Il registro degli ospiti di questa pensione è un librone consunto e ordinatissimo, un file Excel arcaico tenuto insieme con lo spago. È appoggiato in bella mostra su un tavolino basso al centro del salotto.Esther, la ragazza ugandese che mi ha accolto qui, dopo avermi cucinato una quantità improbabile di pastasciutta al pomodoro ("Long journey tonorrow!") mi ricorda di firmarlo assolutamente prima di andare via all'alba. Sorride di un sorriso incredibile, di un bianco che sembra irreale, mentre si chiude la porta alle spalle per uscire in cortile.Quando le galline se ne vanno a dormire e il traffico della strada in lontananza si cheta rimango in questo silenzio un po' sospeso. Sul muro c'è un geco coloratissimo impaziente di mangiare le prime zanzare della serata.
Scorro le pagine all'indietro come se mi trovassi seduto su una macchina del tempo di carta, invece che si questo divano blu; si va indietro fino agli anni '90, nelle caselle si alternano frenetici nomi, parole di ringraziamento e paesi di provenienza. Tutti hanno scritto in bella calligrafia, persino i medici; quando si tratta di lasciare un segno ci si prende sul serio.Cerco con esattezza i nomi di chi era qui prima di me. Vedo le loro mani bianche che scrivono a penna poche sillabe. Li trovo tutti, puntualmente.Questo è il senso di un registi, penso un po' sorpreso.
E in un attimo mi sento un pó come una goccia d'acqua in un torrente di montagna che se ne va indecisa, secondo gravità, pensando di decidere tutto senza decidere niente. E c'è qualcosa di rassicurante in questo.

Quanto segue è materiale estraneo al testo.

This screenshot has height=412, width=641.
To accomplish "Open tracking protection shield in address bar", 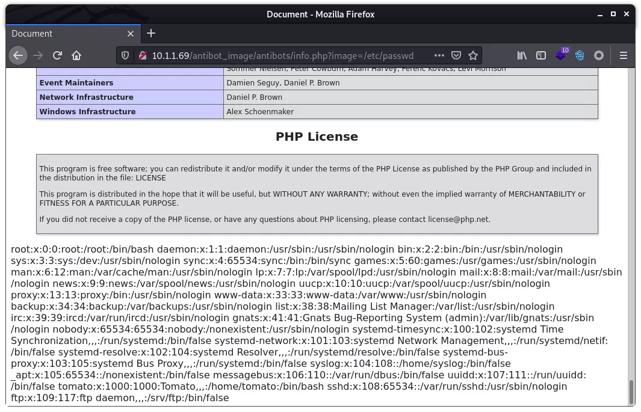I will pos(125,55).
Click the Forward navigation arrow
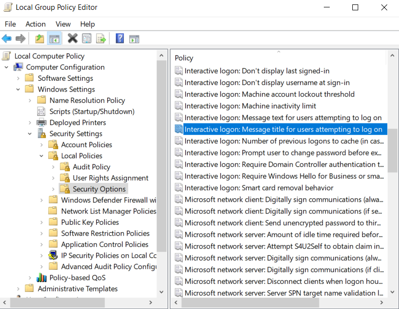This screenshot has width=399, height=309. point(20,38)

Dal sedile numero 49 di questo autobus postale diretto al nord del paese, guardo le palme fuori dal finestrino. " La perla d'Africa", come recita una slogan un pó inflazionato, è una terra verdissima costellata da piccoli vilaggi dove miriadi di bambini giocano correndo dietro ai copertoni e le mamme cucinano instancabili. Mentre l'autista ingaggia una specie di gara con due ragazzi allegri con la passione per il clacson alla guida di un camion carico di banane, penso che forse sono qui proprio per questo, seguire un solco e tracciarne di nuovi.